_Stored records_
>>>>
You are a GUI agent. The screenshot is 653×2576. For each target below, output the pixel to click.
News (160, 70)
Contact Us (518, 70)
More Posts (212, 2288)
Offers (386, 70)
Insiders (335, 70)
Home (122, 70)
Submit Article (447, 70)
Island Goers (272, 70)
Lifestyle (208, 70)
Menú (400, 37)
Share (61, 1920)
<<<<
>>>>
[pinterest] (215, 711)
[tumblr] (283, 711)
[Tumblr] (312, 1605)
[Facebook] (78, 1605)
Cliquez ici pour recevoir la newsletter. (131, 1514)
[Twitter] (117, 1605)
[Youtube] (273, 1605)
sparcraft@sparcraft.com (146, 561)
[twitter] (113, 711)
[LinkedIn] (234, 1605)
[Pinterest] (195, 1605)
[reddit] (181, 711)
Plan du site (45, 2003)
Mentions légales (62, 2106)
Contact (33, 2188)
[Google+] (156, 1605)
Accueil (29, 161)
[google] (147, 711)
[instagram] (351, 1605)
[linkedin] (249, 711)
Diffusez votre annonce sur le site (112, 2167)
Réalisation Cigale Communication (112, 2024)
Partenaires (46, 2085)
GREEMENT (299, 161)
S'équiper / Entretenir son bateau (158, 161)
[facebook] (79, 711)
<<<<
_Instructions for the task_
Only lines that include "site" belong in the answer; return them from the entries above.

_Your response_
Plan du site (45, 2003)
Diffusez votre annonce sur le site (112, 2167)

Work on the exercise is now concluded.